Unfortunately, overcoming an addiction is not easy. Leaving drugs or alcohol will probably be one of the most difficult things you have ever done in your life. It is not a sign of weakness that you need professional help from a counselor or psychotherapist who specializes in addictions. Most people who manage to quit drugs or alcohol need professional help or treatment to achieve it.
Tips for recovery
Once you start a treatment, follow these tips to make the path of recovery less intricate:
- Tell your friends your decision to stop using drugs. Your true friends will respect your decision. This may mean that you will need to find a new group of friends who will support you 100%. Unless everyone decides to quit the drugs at the same time, you probably will not be able to keep dating the same friends you used drugs with.
- Ask your friends or family to allow you to use their help when you need them. You may need to call someone in the middle of the night just to talk. If you are going through a difficult time, do not try to face the problem alone; accept the help offered by family and friends.
- Accept invitations to places where you know there will be no drugs or alcohol.
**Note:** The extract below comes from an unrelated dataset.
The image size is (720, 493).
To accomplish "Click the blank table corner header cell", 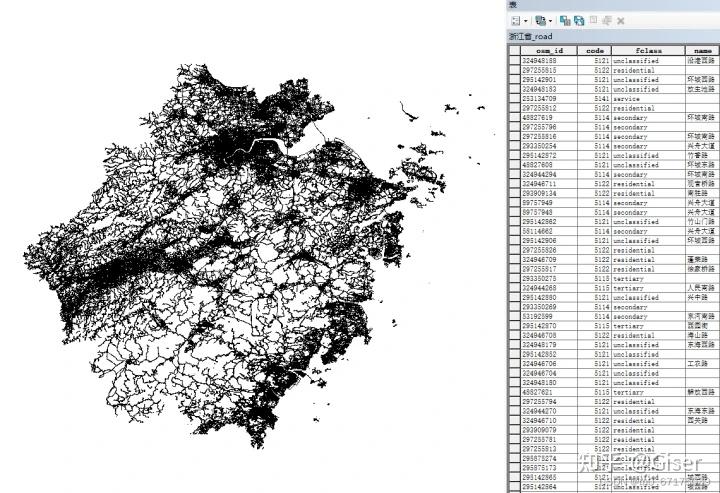I will click(514, 50).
Going to the movies is probably something without risk, but it’s probably best if you do not attend a Friday night party until you feel more secure. Plan activities that do not involve the presence of drugs. Go to the cinema, play bowling or attend classes of some artistic activity with a friend.
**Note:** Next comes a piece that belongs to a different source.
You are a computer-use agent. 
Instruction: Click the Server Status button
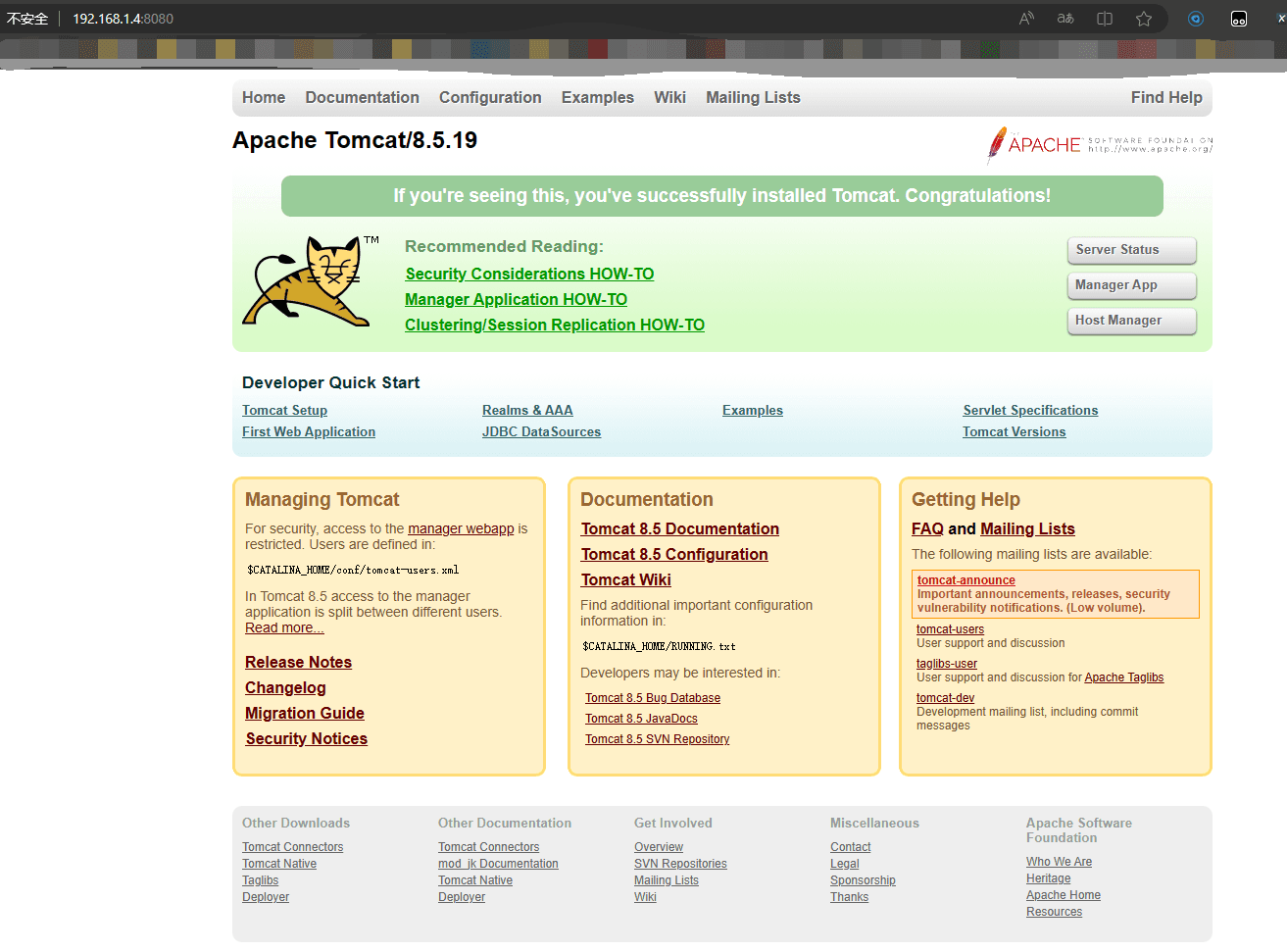click(x=1131, y=250)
- Think beforehand what you will do if you find yourself in a situation where there is drugs or alcohol. Sometimes there will be some temptation, but if you know how to face it, you will not have problems. Establish a plan with your parents or siblings so that if you call home using a certain code, they will know that your call is a signal that you need them to come and pick you up right away.
- Remember that having an addiction does not make you bad or weak. If you fall back into old habits (you have a slip or a relapse), talk to an adult as soon as possible. There is nothing to be ashamed of, but it is important to get help as soon as possible so that you do not lose all the effort you have put into your recovery.
If you are worried about a friend who has an addiction, also use these tips to help you. For example, tell your friend that he can talk to you if he needs it or offer your support. If you realize that a friend is relapsing, talk about it openly and ask what you can do to help. If your friend falls back into drugs or drinking and does not accept your help, do not be afraid to talk to a caring adult who does not seem threatening to you, such as a parent or school counselor. Maybe you think you’re giving away your friend, but it’s the best help you can offer.
Above all, encourage and praise as much as you can a friend who is struggling to overcome an addiction. It may seem sentimental, but the motivation your friends just need is to hear that they are important to you.
Recovering from a drug or alcohol addiction does not end with a 6-week treatment program. It is a process for life. For many people, finding a support group can help them stay clean of drugs. There are specific support groups for teenagers and young people. You will find people who have gone through the same experiences as you, and you will have the opportunity to listen to debates about the real experience with drugs that you would not listen to in your health education classes at your school.
Many people find that helping others is also the best way to help themselves. Your understanding of how difficult the recovery process is, can be very helpful in supporting others – both adolescents and adults – who are struggling to overcome an addiction.
If you have a relapse, recognizing the problem as soon as possible is essential. Seek help immediately so as not to spoil all the effort you put into your initial recovery. And, if you have a relapse, never be afraid to ask for help!